Having considered the options I think I’ll go with a Pine. Bottom line is that the price point is too high for me to take a punt.
The Pine has a better price point so it allows me to take a risk and if it doesnt work its not an issue…
Wise choice if you don’t have money to just fritter away. That way you can get a good feel for if a librem purchase will truly be a wise move or not.
I agree fully; it is the attitude that I have taken with the L-5 and the Linux phone ecosystem in general. I bought a Pine phone both to support the ecosystem and also to play around with the device to get experience with small-screen Linux and begin to adjust my life to a pocket computer instead of a smart phone while waiting for my L-5.
Many of the self-righteous complaints that I have seen on this forum display the attitude of a person who expects a fully working consumer device and is unhappy that those expectations are not being met; as I much as I would like such a device, it is not what I am expecting day one (or two for that matter).
I’ve had success using Yubikeys in place of MS Authenticator. Worth asking your company if they support them.
MS Authenticator has two different kinds of functionality:
- standard TOTP (a 6 digit number is generated based on cryptographically combining the current time with a random, shared secret)
- push notifications whereby the app prompts you to enter a code that has been shown to you by the web site for which the app is doing 2FA, and perhaps some proprietary crap is involved
Did you mean the former or the latter or both?
Can say from experience, I have worked at a company where their apps use MS Authenticator but where only push notification are allowed, and not TOTP nor yubikey. This setting is generally determined by the system administrators, and an employee who tries to use TOTP or yubikey and is therefore unable to log in can be seen as at risk of being anti-progress or not submitting to the work that must be done, which could be dangerous for their productivity as a worker.

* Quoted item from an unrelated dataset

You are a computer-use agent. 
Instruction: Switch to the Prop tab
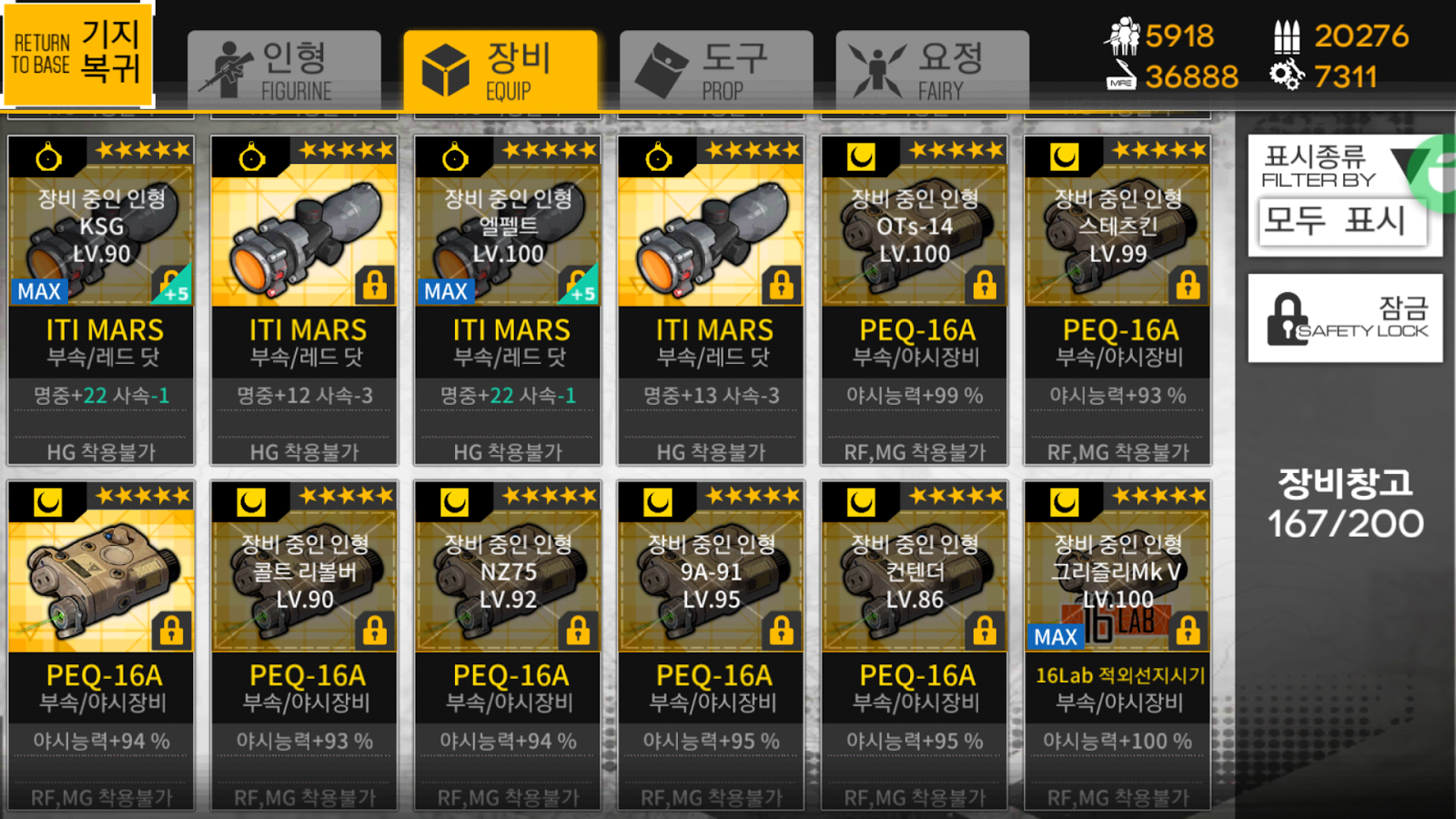(716, 71)
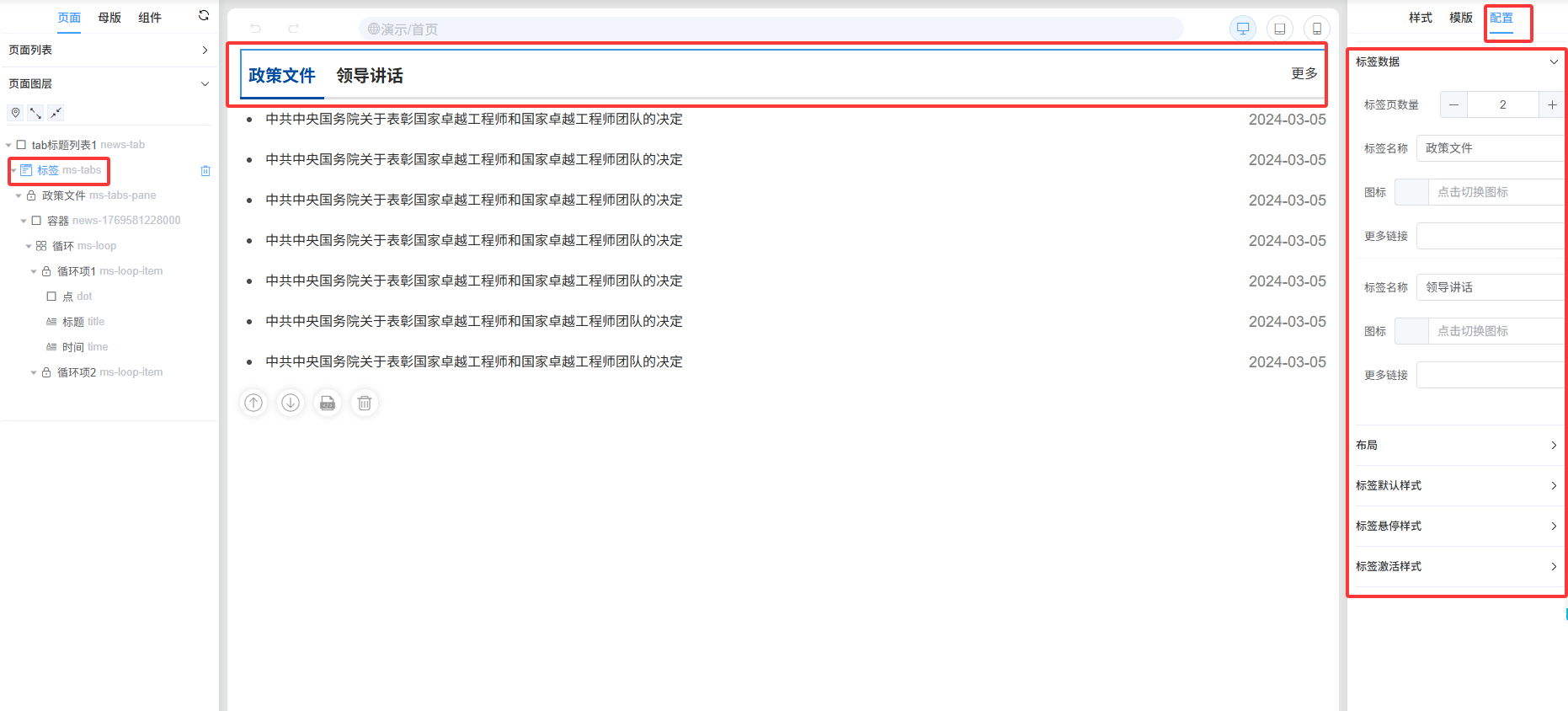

Ergo, like Joe Dirt shoved in a hole and told repeatedly, “its puts the lotion on the skin,” in a similar way, “it clicks the notification from the app” is what an MS Authenticator user must say to themselves if their systems don’t allow the special TOTP/yubikey permission.
Yes, I believe so. But I was asking @sethf which specifically he had found to work. We don’t know whether his system administrators require all to submit to the MS borg and assimilate.
Regarding Microsoft authentication. I think that admins also have the option to let Microsoft call your phone, and you have to press # to authenticate. I used this for a project where I was forced to work with Microsoft services. It worked well with my Librem 5.
Both. When I was originally onboarded, I used MS Authenticator on a personal device for the MS Auth MFA challenge pop-up. Then I ordered a Yubikey, and added that as an MS Azure/Microsoft account secure method or whatever in their security settings.
Once the Yubikey was added, I was able to remove the MS Authenticator method for my personal device.
Later I added the same Yubikey as a passkey for both my daily and privileged admin accounts, and that simplified access management even further.